Does government have a place in business? This is a question that I have been debating for awhile. Orderly markets require regulation, and regulation has to come from government. Too much regulation and you end up messed, too little and you end up fried. This is sort of like cooking a frog.
Now government has to figure out the rules that we all play under. Government has to not be corrupt, has to enforce the laws it puts on the books, and has to be willing to admit it when it makes a mistake. Government has to understand that it will build a set of rules and the market will mess with them till they work for the market.
Some rules, like the Sarbanes-Oxley Act, have to be changed and partially discarded.
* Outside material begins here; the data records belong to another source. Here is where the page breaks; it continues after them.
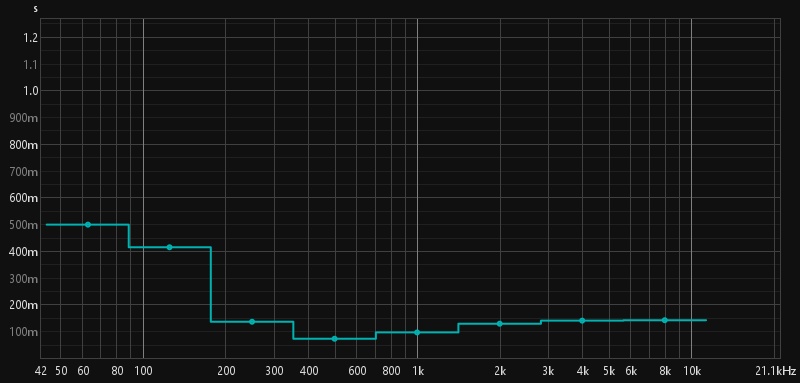800x383 pixels.
Task: Click the 100m time axis label
Action: 24,332
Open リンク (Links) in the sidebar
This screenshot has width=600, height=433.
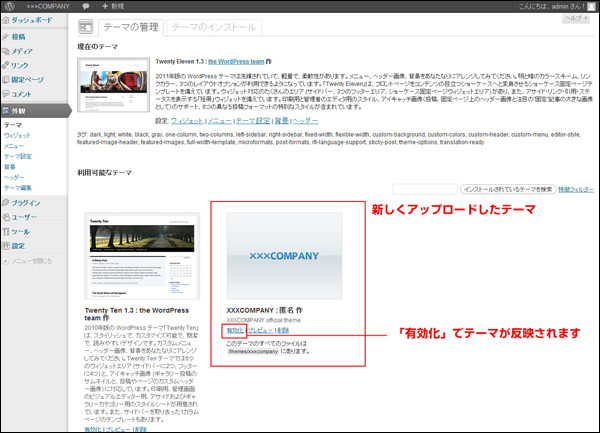tap(21, 65)
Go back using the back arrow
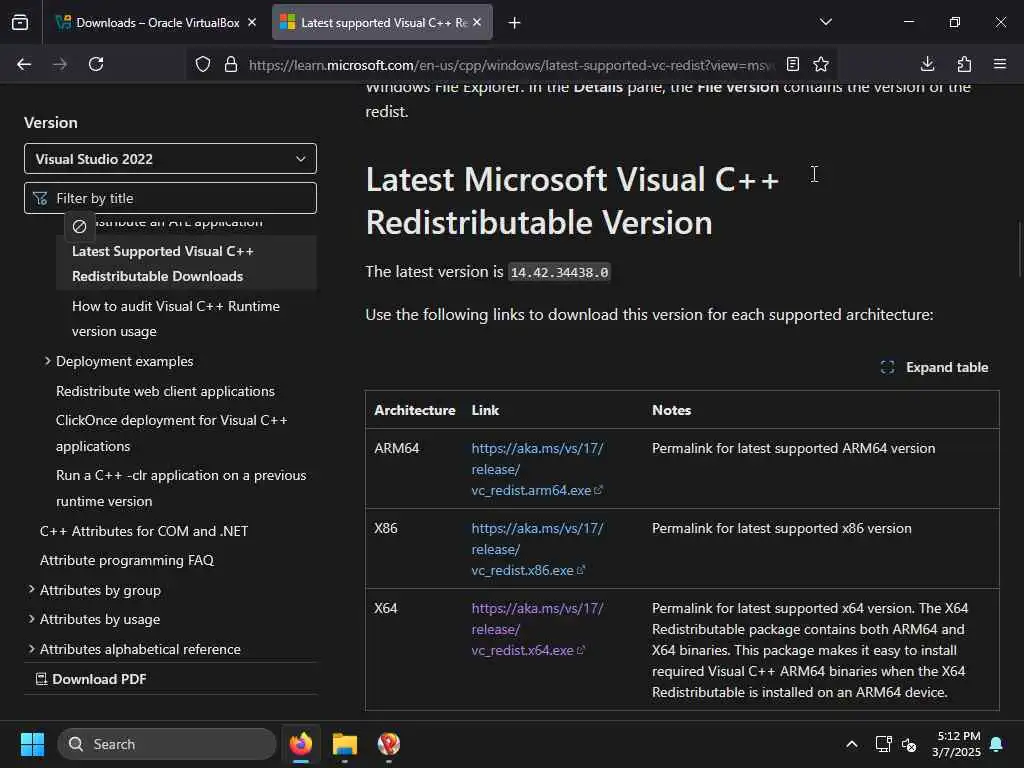Viewport: 1024px width, 768px height. 24,64
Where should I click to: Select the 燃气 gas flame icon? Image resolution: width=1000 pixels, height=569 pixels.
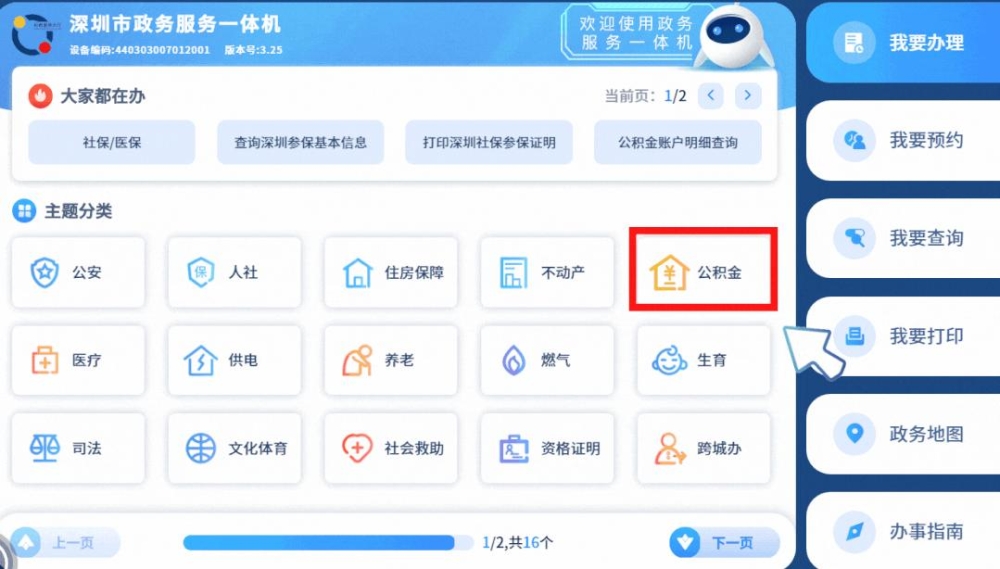(513, 360)
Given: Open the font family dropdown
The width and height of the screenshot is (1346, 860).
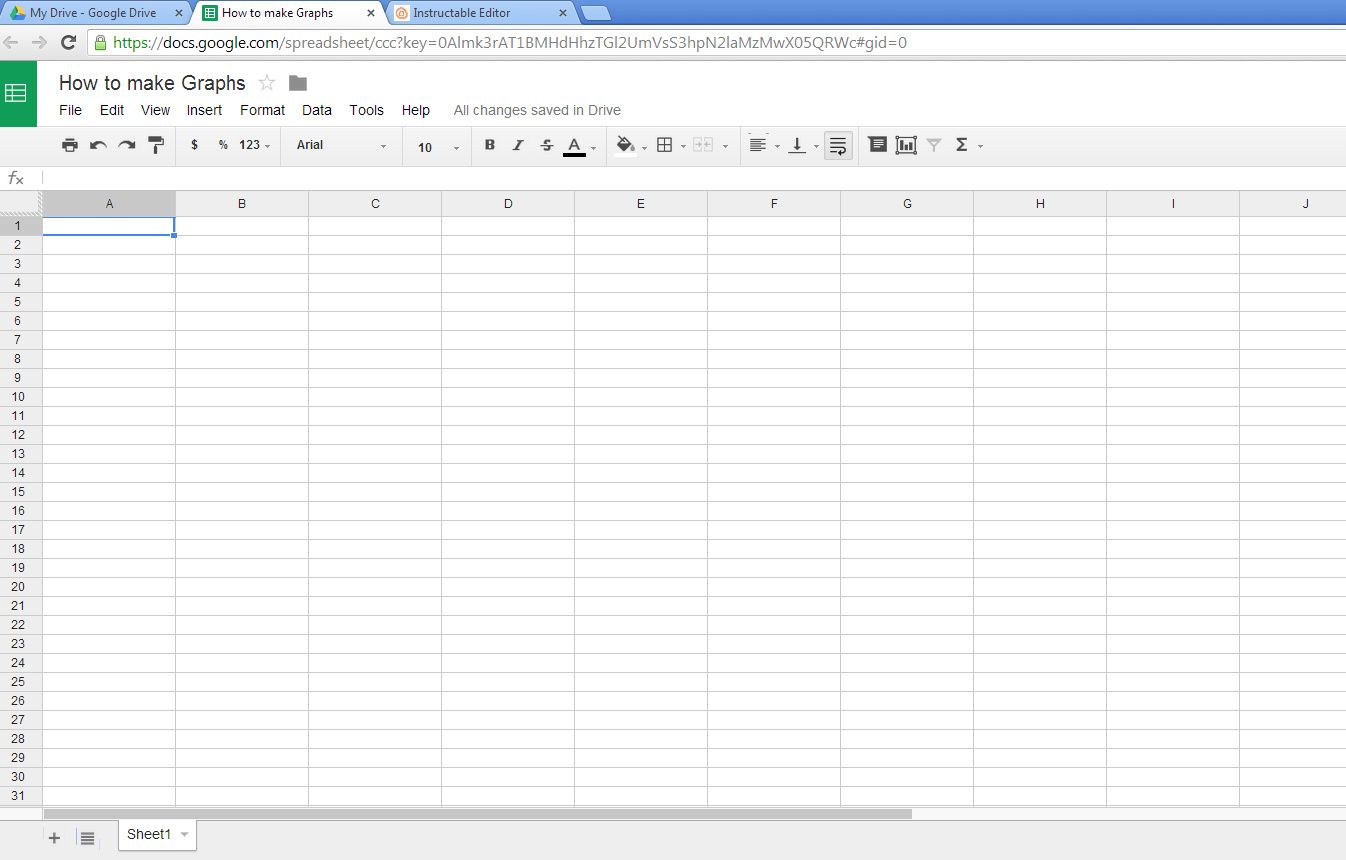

The American stock exchange will get killed by SOX. The fact is, the American stock exchange has a good market-making system, a good amount of liquidity, and no ability to compete with AIM or TSX venture exchange because no one in his right mind–myself included–would willingly undertake to implement Sarbanes-Oxley, no matter how cheap the market is to access. Bankruptcy laws should make sense. Some debts should be clearable, others not so.
Other rules have to be changed and enforced. It should be a crime to knowingly give people credit when you have statistically less than a 50% chance of getting paid back. Interest rates should be capped at 24%, and that should include hard-money men and payday-loan nasties. The fact is, we need to go to some common-sense laws that take financial predators and feed them to the lions at the local zoo.
On the whole, the presidential candidate that will go through and clean this up, I will vote for. You, however, cannot, in the process of cleaning it up, make America a harder place to do business. The candidate that says we will cut 50,000 pages of regulation, cut the bankruptcy code to 10 pages, and cut the tax code to 500, will win. Let’s open America up to fair business, because until then no one in his right mind will open up new shops in the United States when there are other choices.
I fly out of the country every week. I take a domestic business trip less than one time a year. That does not make sense. We need to rebalance the U.S. government’s regulatory role to encourage, not discourage, fair business in America.